Forced Certification, Forced Labour

Forced Certification, Forced Labour

Imagine the NGO outcry if a company was, for its own benefit, forcing smallholder farmers to do something that was compromising their livelihoods. It would be on the front page of the papers after an outraged campaign launched around a pithy report with a snappy title that highlighted and shamed the company for its wickedness. Quite right too. That’s the role of NGOs, to highlight such wicked behaviour and do their own bit of forcing – forcing the company to change. Any company that puts families at risk should be castigated. Indeed, any organisation – company or otherwise - that damages smallholder livelihoods needs looking at.

And yet, apparently, there is an exception to this rule.

In the name of certification, it seems we’re all OK to not only turn a blind eye to such forced exploitation, but to applaud it as progress toward a better, more sustainable world. Hooray for us, bad luck for them.

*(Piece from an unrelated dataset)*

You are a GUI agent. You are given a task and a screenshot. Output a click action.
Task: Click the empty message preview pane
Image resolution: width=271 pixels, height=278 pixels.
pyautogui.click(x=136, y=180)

In the not-so-distant past, I found myself visiting smallholder palm oil growers. There were interesting efforts being made to diversify crop production away from an over-reliance on their traditional palm monoculture, to increase their resilience in the face of a changing climate and changing markets. Much was being achieved as valuable fruits were being hand pollinated on trees growing intercropped with oil palm. A greater diversity of vegetables and other crops were being grown in home gardens, organically too I might add, to improve things. It was all very positive.

Later, I visited the cooperative mill that buys the smallholder fruits, processes them and sells them onto a refinery owned by a rather large palm oil industry company, a strong supporter of the RSPO certification scheme. The mill team decided they would share a presentation about their efforts to get the smallholders RSPO certified. There were some thousands of smallholders supplying them but only about one hundred had taken the plunge to join their RSPO program.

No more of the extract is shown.